Le Concile de Trente rappelle aussi les oeuvres de charité : "Il faut proposer aux hommes justifiés, qu'ils aient sans cesse gardé la grâce reçue ou qu'ils l'aient recouvrée après l'avoir perdue, les mots de l'Apôtre : "Soyez riches de toute oeuvre bonne, sachant que votre labeur n'est pas vain dans le Seigneur" (1Co 15,58)
III.En résumé:
"Ainsi notre justice personnelle n'est pas établie comme venant personnellement de nous(2Co 3,5) et la justice de Dieu n'est ni méconnue ni rejetée (Rm 10,3). En effet cette justice est dite nôtre, parce que nous sommes justifiés par cette justice qui habite en nous; et cette même justice est celle de Dieu, parce qu'elle est répandue en nous par Dieu et par les mérites du Christ ..... parce que " nous péchons tous en bien des choses(Jc 3,2 1573), chacun doit avoir devant les yeux non seulement la miséricorde et la bonté, mais aussi la sévérité et le jugement, et l'on ne doit pas se juger soi-même, même si on n'est conscient d'aucune faute. Car toute la vie des hommes doit être examinée et jugée non pas par un jugement d'homme, mais par celui de Dieu " qui éclairera les secrets des ténèbres et rendra manifestes les secrets des coeurs ; et alors chacun recevra de Dieu la louange qui lui revient " (1Co 4,4), lui qui, comme il est écrit, " rendra à chacun selon ses oeuvres" (Rm 2,6)

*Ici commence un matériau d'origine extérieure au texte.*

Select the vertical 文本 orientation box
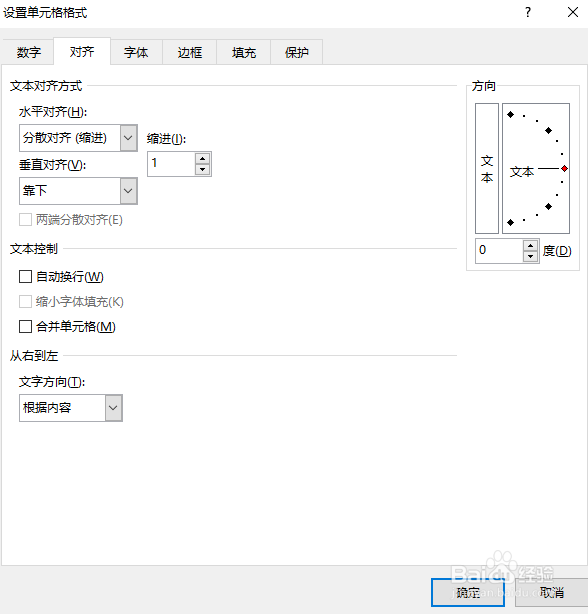Screen dimensions: 588x614 coord(487,168)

On remarquera l'importance que dans les deux chapîtres a revêtu le mot de "Pénitence" . Il semblerait que au plus haut sommet de l'Eglise un certain retour sur cet "état d'esprit" se fasse jour. La Lettre aux clergé de l'Irlande demandant une année de Pénitence en est un bon exemple. Le fait que le Saint-Père y montre un intérèt certain est significatif.